I’ve got an ASP.NET 2.0 web app backed by a pretty complex SQL Server database (lots of tables and lots of joins happening in lots of queries). My logs show that one day, the server-side load time for one particular page type jumped significantly. It had been usually below 100ms but sometimes up around 200ms before, and it went to above 600ms and has been there ever since (just over a week ago). The previous time we migrated new code to production was almost two weeks before this happened, and there was not a large volume of new data put into the system on that date.
I looked at this misbehaving page type in our test environment (which is less beefy than production, of course) and saw it averaging at around 450ms, which is higher than I want but not as high as production. That’s weird; I’d expect the test environment to run slower than production, since they’ve got essentially the same data set.
I narrowed it down to one database call (one line of C#) that was taking close to 200ms to call a stored procedure and assemble the results into .NET objects (the huge majority of that time is in the DB). I pulled up that sproc, copied the body of it and had SQL Server Manager tell me the estimated execution plan. It told me there was a missing nonclustered index, which I created; that brought the time on the database call in question below 100ms. Some more investigation showed that there is no other significant performance sink on that page type.

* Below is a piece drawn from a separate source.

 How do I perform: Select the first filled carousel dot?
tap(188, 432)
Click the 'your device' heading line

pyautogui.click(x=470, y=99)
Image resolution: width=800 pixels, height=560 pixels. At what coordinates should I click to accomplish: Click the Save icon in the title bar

So I’ve improved things a little, and I’m tempted to create that index in production and see if page load time decreases significantly. But I still have questions that bug me and that I would prefer to answer before I mess around in production:
- Why would performance drop all of a sudden? If it was simply a missing index, I would expect it to have been a factor all along (slowly decreasing performance as more data is added).
- Why would test be performing better than production if it’s got the same data set?

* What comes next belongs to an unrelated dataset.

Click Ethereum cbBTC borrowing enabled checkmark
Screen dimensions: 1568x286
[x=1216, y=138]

I know no one can tell me about my app, but I’m hoping for some insight into what kinds of things can change like that and be installation-specific.
EDIT: I added the index to production and it brought the page load time back down to around 100ms. I still don’t quite understand what happened; maybe it’ll click someday when I learn something seemingly unrelated about databases and SQL.

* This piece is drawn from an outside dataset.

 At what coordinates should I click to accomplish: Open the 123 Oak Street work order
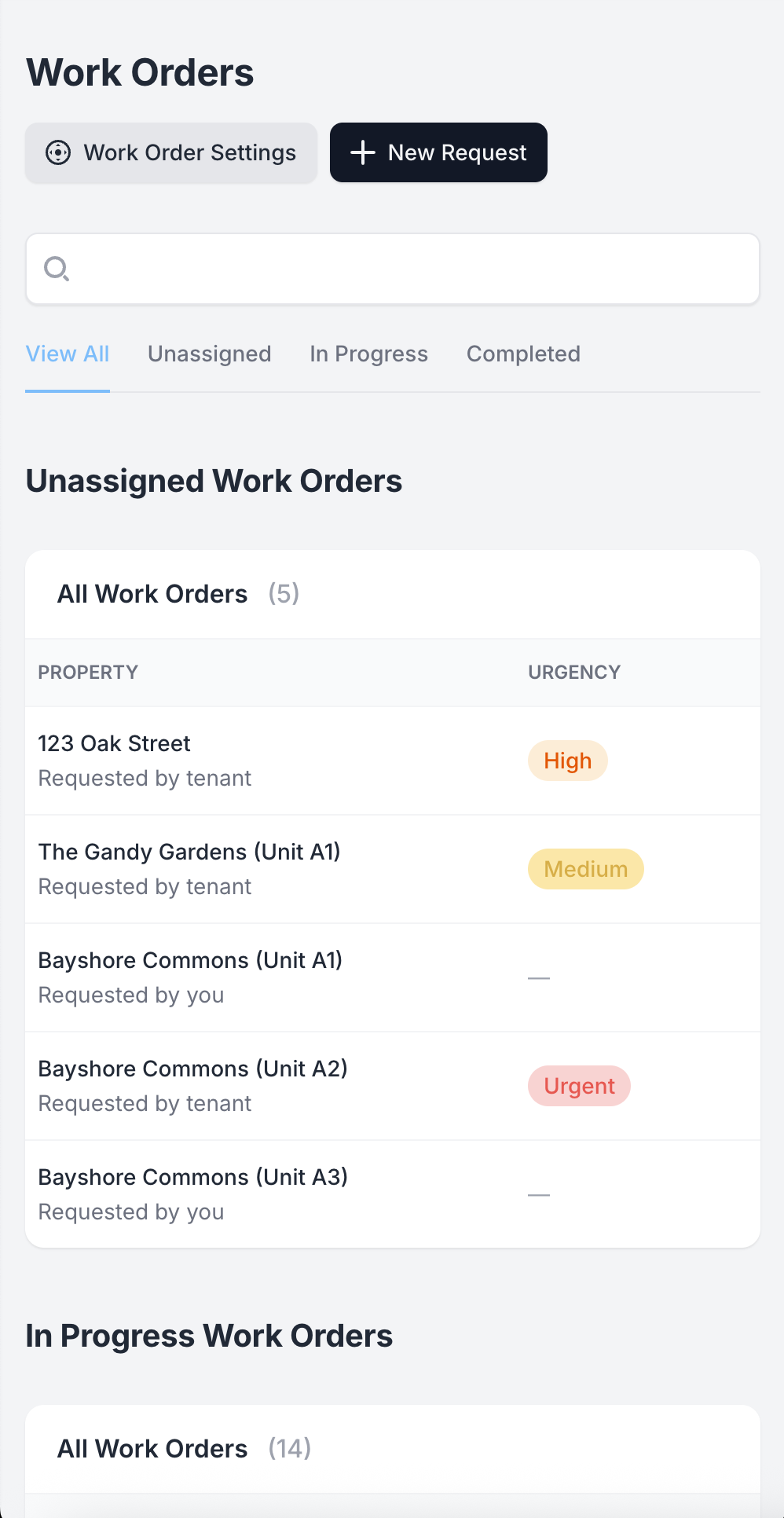click(115, 743)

The performance of an execution plan in MSSQL is complex to predict. It could be that the missing index will increase the execution time with the square of the size of the table. That would make it look like it works, works, works and then suddenly get painfully slow.
If management studio indicates a missing index, then you should add it (or another, even smarter index) to the production environment.
Still, 100ms for an sp run by an ASP page is quite long. If the page is used a lot, try optimizing the sp.